▶ Records provided:
**********

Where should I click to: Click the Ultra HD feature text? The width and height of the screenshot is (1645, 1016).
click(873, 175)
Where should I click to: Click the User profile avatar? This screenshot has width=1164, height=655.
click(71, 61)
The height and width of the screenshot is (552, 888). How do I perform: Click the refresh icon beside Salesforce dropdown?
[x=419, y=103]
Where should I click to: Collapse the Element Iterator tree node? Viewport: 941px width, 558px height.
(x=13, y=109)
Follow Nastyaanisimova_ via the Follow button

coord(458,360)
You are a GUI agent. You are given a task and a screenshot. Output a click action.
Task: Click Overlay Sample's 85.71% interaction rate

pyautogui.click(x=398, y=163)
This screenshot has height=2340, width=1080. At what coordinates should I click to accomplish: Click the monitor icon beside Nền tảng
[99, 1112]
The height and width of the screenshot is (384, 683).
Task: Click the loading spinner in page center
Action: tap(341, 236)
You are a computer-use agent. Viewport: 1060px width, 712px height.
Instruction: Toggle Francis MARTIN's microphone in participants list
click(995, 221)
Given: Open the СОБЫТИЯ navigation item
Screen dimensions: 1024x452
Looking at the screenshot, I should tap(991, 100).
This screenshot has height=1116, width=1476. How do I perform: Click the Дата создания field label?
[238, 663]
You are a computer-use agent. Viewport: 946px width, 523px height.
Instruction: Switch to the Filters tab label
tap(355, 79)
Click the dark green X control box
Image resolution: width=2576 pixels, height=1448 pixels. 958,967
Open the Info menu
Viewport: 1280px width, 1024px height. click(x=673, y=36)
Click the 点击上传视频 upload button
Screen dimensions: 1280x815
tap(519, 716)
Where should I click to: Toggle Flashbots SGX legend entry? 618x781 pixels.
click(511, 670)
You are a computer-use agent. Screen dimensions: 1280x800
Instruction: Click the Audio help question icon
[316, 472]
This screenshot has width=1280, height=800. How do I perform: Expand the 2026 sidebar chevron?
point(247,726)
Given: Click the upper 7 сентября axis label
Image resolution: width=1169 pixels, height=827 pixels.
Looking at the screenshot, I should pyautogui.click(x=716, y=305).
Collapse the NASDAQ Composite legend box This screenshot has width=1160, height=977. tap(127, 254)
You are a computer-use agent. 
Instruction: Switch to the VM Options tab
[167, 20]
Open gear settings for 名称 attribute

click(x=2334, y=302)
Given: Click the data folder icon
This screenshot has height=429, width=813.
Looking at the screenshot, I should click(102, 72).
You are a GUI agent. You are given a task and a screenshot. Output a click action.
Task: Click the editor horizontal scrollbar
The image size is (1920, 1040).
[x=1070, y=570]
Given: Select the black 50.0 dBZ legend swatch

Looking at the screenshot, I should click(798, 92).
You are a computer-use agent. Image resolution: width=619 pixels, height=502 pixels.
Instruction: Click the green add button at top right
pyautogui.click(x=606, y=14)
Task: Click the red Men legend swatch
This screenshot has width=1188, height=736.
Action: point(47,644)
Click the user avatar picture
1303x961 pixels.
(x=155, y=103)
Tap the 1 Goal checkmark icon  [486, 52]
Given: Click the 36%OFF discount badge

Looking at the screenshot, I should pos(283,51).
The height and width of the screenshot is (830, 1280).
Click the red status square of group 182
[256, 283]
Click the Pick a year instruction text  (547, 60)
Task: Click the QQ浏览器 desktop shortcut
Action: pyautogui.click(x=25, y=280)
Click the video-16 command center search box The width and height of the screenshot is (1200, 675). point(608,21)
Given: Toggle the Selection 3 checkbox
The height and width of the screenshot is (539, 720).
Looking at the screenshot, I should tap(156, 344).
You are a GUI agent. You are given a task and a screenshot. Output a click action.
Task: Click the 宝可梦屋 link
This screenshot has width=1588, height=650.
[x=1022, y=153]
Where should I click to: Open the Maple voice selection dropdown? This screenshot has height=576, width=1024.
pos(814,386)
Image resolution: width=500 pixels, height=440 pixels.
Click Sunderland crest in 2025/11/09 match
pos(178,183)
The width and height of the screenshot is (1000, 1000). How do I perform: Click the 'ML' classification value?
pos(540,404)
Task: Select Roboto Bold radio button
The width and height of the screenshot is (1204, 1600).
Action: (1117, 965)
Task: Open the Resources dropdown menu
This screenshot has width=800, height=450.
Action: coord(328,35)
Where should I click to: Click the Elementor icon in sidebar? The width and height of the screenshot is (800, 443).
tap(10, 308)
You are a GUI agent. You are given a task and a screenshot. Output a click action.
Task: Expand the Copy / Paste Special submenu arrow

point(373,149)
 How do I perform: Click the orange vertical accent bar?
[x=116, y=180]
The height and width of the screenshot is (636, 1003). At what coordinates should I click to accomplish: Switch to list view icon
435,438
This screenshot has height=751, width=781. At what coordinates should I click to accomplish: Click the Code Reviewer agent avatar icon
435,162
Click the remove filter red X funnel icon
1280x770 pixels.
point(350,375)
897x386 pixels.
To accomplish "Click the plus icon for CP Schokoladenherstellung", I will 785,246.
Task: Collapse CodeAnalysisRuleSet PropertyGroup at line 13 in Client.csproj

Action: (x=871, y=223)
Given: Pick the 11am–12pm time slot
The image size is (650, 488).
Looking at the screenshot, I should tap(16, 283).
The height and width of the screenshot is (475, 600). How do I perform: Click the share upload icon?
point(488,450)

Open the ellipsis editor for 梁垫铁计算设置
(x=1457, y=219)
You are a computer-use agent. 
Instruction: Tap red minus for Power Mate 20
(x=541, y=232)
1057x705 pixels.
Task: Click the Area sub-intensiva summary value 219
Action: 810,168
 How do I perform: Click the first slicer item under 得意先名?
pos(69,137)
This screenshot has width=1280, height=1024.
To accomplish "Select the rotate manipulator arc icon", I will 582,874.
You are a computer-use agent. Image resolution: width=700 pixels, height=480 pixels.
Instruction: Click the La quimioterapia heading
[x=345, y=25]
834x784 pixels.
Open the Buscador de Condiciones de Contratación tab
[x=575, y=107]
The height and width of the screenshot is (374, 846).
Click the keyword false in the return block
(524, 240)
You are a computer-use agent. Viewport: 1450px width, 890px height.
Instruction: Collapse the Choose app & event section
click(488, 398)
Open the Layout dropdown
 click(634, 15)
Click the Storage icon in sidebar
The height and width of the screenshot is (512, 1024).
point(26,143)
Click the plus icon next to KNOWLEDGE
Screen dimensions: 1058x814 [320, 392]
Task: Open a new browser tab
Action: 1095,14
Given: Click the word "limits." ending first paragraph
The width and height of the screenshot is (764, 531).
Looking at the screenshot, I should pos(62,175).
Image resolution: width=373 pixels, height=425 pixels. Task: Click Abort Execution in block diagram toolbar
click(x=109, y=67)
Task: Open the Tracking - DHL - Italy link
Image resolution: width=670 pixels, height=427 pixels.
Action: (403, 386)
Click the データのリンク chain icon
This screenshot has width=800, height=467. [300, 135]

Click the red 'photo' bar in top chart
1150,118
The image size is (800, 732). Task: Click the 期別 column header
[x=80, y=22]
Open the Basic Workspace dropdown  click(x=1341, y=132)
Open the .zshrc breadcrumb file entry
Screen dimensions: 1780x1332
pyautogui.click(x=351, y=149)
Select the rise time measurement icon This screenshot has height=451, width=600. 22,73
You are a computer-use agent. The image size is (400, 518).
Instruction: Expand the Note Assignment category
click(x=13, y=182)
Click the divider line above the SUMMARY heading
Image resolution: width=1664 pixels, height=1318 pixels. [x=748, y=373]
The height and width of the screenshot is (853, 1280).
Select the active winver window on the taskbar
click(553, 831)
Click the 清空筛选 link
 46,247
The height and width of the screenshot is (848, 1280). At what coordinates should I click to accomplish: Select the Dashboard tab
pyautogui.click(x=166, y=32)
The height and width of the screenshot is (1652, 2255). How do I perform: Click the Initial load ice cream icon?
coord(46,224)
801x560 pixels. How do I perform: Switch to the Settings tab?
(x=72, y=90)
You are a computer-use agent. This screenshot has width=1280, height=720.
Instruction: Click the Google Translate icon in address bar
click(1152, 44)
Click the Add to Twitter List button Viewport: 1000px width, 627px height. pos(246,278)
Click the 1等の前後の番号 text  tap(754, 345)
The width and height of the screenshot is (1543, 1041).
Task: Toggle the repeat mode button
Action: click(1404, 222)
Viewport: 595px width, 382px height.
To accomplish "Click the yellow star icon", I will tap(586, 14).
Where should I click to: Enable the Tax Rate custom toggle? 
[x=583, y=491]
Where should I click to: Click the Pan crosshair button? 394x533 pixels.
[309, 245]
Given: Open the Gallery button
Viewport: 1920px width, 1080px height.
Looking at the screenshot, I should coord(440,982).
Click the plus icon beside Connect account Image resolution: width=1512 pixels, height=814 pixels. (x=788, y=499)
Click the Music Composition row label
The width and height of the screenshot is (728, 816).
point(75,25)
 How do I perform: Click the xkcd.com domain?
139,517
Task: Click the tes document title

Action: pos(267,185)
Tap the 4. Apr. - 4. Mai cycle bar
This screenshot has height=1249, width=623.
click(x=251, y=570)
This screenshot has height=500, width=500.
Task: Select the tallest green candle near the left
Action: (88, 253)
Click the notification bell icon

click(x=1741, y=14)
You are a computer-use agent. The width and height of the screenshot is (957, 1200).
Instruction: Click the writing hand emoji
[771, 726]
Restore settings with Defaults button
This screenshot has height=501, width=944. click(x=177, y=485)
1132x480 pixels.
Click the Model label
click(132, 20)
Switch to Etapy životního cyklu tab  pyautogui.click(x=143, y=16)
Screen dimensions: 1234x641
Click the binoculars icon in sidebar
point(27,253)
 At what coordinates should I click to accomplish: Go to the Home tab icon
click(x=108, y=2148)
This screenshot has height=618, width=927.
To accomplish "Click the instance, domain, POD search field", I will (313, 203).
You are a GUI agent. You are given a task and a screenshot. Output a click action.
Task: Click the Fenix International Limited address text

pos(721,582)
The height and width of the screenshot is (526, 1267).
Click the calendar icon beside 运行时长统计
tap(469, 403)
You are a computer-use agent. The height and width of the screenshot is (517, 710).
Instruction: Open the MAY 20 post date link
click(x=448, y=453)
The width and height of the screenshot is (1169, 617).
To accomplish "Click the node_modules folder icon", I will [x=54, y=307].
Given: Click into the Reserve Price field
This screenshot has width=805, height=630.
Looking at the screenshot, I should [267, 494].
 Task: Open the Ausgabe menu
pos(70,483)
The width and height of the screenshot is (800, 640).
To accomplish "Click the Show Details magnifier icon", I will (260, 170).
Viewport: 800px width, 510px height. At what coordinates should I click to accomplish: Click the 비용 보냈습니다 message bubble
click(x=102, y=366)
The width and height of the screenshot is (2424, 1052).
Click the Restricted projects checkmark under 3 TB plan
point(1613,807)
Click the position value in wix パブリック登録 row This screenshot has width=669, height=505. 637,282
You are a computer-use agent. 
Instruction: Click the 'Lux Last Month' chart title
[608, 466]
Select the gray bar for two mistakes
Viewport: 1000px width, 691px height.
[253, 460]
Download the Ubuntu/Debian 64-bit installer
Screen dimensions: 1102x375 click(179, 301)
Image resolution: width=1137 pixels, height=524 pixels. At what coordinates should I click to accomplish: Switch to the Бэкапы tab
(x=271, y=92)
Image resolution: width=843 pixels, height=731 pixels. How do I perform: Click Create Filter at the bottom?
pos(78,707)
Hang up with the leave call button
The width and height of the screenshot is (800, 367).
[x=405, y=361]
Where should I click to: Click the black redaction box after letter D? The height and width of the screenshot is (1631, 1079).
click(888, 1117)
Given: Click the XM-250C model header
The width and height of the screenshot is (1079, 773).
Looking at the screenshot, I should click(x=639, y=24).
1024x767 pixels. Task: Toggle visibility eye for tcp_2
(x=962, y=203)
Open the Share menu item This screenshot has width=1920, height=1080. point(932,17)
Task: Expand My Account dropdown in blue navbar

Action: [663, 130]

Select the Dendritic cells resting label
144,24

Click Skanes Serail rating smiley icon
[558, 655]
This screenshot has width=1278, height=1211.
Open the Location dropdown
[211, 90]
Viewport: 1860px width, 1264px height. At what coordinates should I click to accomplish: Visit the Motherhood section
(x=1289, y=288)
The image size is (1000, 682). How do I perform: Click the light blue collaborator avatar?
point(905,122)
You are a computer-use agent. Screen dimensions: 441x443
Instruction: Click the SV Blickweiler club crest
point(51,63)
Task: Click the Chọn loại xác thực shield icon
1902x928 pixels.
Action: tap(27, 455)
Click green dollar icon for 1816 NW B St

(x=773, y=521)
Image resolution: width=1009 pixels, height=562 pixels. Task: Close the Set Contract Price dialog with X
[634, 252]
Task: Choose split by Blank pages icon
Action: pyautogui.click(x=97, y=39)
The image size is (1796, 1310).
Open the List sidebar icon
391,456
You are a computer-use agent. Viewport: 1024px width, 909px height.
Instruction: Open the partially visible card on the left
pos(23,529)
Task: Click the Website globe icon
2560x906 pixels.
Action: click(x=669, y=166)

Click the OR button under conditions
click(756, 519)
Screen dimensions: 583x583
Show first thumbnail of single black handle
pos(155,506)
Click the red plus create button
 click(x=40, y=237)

**********

▶ Problem to work on: Each line in the data that holds the string "folder" should be found and copied.

▶ Task response:
Given: Click the data folder icon
To accomplish "Click the node_modules folder icon", I will [x=54, y=307].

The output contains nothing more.